Qwen3.5 comes in two flavors: the 122B-A10B MoE (256 experts, 10B active per token) and this 27B dense model (all parameters active on every token). The dense model has real advantages:

Higher quality per FLOP — Every one of the 27B parameters contributes to every token. MoE models route to a sparse subset, which means some experts are undertrained and routing decisions introduce noise. Dense models don't have this problem.
No routing overhead — MoE models spend compute on expert selection, load balancing, and all-to-all communication. Dense models just run the computation.
Predictable latency — No variance from different experts being selected per token. Every forward pass costs the same.
Simpler deployment — No expert parallelism concerns, no load imbalance, fits on a single GPU with NVFP4.

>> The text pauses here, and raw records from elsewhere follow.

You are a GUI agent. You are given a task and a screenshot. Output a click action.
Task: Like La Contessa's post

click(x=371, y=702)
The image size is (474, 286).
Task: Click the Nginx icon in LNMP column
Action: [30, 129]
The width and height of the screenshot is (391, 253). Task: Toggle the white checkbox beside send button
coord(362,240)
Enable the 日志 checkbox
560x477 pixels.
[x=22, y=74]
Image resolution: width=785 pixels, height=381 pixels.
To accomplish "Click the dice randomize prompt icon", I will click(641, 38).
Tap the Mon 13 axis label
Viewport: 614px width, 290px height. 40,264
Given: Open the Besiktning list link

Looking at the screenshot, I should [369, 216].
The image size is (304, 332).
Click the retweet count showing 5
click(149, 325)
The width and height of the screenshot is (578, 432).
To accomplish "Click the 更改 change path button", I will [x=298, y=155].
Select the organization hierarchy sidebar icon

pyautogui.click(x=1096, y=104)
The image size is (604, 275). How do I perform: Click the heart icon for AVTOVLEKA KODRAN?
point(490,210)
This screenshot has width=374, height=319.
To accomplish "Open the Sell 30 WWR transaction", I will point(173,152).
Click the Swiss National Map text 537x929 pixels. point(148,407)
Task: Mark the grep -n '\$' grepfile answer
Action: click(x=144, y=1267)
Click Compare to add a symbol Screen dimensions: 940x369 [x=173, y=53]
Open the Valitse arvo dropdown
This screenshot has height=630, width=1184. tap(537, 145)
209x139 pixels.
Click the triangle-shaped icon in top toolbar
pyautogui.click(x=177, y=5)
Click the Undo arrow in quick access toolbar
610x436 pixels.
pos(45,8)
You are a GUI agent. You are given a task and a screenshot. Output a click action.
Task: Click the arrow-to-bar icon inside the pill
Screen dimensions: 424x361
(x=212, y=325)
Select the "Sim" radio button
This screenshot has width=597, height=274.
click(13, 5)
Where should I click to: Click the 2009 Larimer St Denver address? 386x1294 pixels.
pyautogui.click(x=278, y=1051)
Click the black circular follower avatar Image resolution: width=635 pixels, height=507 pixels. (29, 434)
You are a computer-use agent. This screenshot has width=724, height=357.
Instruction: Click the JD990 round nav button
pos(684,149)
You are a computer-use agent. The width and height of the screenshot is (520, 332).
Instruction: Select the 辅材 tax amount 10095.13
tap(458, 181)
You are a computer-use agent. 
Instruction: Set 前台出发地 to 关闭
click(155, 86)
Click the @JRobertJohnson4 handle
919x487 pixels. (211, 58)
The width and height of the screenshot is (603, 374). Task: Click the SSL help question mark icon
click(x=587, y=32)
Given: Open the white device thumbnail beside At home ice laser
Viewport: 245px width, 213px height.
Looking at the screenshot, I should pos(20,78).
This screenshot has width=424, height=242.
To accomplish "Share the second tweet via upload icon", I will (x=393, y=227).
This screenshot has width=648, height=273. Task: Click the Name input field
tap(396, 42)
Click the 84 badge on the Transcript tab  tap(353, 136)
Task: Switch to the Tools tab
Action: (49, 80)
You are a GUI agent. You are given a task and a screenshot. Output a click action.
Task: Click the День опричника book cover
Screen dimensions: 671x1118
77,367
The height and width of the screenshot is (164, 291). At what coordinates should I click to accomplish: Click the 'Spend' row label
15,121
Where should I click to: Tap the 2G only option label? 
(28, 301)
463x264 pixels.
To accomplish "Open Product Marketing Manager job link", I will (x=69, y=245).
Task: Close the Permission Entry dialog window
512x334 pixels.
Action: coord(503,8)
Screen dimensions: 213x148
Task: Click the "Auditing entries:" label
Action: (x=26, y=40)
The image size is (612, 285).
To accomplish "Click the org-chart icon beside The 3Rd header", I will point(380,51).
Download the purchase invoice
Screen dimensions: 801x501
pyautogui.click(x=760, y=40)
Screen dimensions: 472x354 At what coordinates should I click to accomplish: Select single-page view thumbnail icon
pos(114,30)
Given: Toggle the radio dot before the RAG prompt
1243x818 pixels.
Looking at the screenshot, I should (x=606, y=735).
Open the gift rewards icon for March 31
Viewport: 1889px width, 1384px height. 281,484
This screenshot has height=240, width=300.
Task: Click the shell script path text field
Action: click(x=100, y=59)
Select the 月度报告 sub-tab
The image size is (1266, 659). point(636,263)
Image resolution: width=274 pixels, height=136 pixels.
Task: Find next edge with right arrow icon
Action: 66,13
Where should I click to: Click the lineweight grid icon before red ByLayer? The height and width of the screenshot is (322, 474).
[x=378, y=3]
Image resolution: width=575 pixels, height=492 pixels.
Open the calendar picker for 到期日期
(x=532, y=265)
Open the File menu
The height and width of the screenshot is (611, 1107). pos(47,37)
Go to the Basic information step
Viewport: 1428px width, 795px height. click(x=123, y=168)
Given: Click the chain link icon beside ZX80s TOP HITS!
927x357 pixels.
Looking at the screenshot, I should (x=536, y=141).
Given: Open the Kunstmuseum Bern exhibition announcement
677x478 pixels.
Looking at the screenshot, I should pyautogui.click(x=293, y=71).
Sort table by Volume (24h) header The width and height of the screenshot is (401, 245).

The tradeoff has always been speed: a 27B dense model moves all parameters through memory per token. On a memory-bandwidth-limited device like DGX Spark (273 GB/s), that meant 12 tok/s baseline. DFlash changes this entirely.

Why DFlash Makes Dense Practical on DGX Spark

The fundamental bottleneck on DGX Spark is memory bandwidth. At 273 GB/s, loading 20 GB of NVFP4 weights per token limits you to ~12 tok/s. Every dense model hits this wall.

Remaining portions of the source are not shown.